Write out every line of the data below word for word, leaving nothing out and changing nothing.

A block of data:
__________________________________________________
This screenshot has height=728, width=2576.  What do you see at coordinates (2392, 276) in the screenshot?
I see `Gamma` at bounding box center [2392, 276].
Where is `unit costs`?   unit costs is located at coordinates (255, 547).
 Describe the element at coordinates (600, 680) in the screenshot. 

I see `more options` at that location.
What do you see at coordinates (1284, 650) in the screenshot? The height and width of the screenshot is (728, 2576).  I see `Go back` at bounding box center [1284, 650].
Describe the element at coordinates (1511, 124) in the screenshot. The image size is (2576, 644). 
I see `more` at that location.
__________________________________________________
Answer to the problem:
This screenshot has height=728, width=2576.  What do you see at coordinates (2392, 276) in the screenshot?
I see `Gamma` at bounding box center [2392, 276].
Where is `unit costs`?   unit costs is located at coordinates (255, 547).
 Describe the element at coordinates (600, 680) in the screenshot. 

I see `more options` at that location.
What do you see at coordinates (1284, 650) in the screenshot? The height and width of the screenshot is (728, 2576).  I see `Go back` at bounding box center [1284, 650].
Describe the element at coordinates (1511, 124) in the screenshot. The image size is (2576, 644). 
I see `more` at that location.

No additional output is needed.